An elegant introduction to one of America's most complex and influential writers.
From his childhood in a family of leading American intellectuals through his mature life as a major American man of letters, Henry James (1843-1916) created a unique body of fiction that represents one of the greatest achievements in the nation's literary history. James's transnational life in the US and England and his extraordinary siblings (the philosopher William James and diarist Alice James) made his life as complicated as the fictions he produced. In this elegant introduction to the work of Henry James, Susan L. Mizruchi places the notoriously difficult and obscure writings in their historical and biographical context.

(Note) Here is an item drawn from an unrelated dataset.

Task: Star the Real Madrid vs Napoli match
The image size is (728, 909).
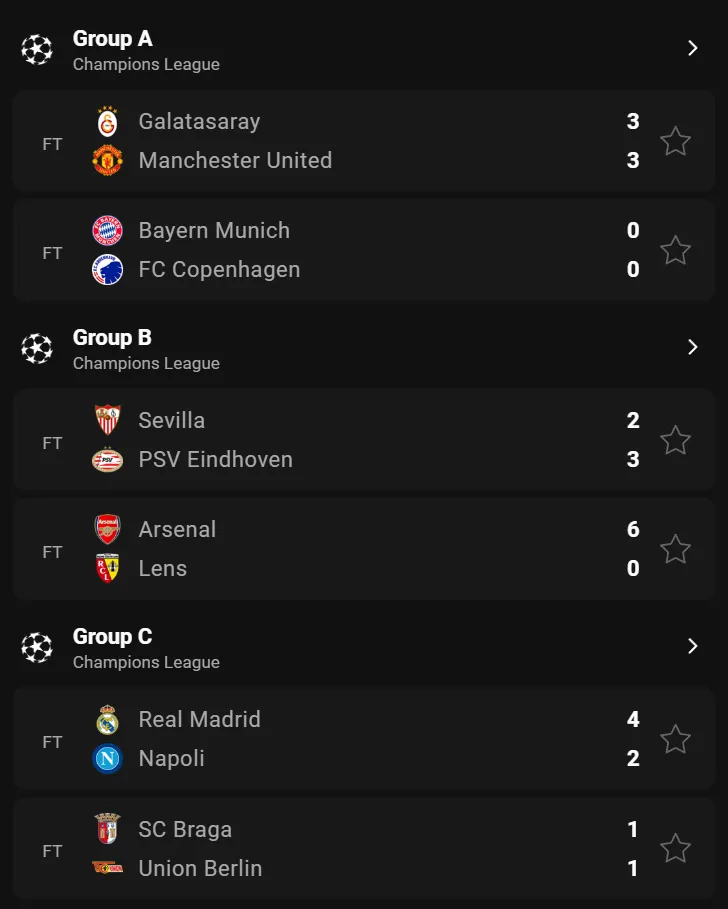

As James grew in confidence as a writer,
his fictions evolved accordingly. These complex accounts of human experience engage with the vital issues of both James's era and our own. Among the works treated in this introduction are Washington Square, The Europeans, Daisy Miller, The Portrait of a Lady, The Golden Bowl, and The Turn of the Screw. Through his novels, as well as his journalistic and critical endeavors, James explores themes related to gender relations, human sexuality, the nature of modernity, the threat of relativism, the rise of mass culture, and the role of art.

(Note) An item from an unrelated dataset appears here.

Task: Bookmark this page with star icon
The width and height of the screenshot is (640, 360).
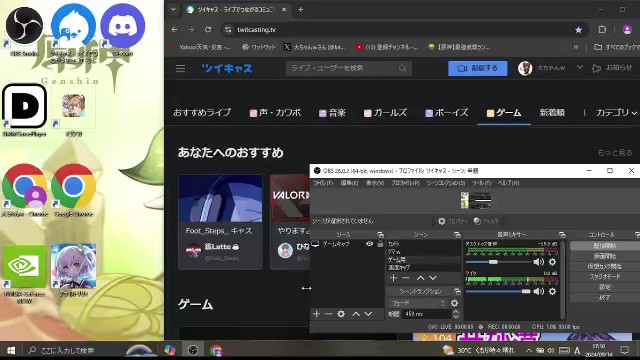Action: click(578, 29)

Since their creation, James's writings have been a consistent subject of both literary theory and popular culture, receiving a diverse array of theoretical treatments, from formalism, deconstruction, phenomenology, and pragmatism to Marxism, new
historicism, and gender and queer theory. James's novels have been adapted into numerous films by directors including William Wyler, Peter Bogdanovich, Michael Winner, Merchant/Ivory, and Jane Campion. The impact of Henry James cannot be overstated.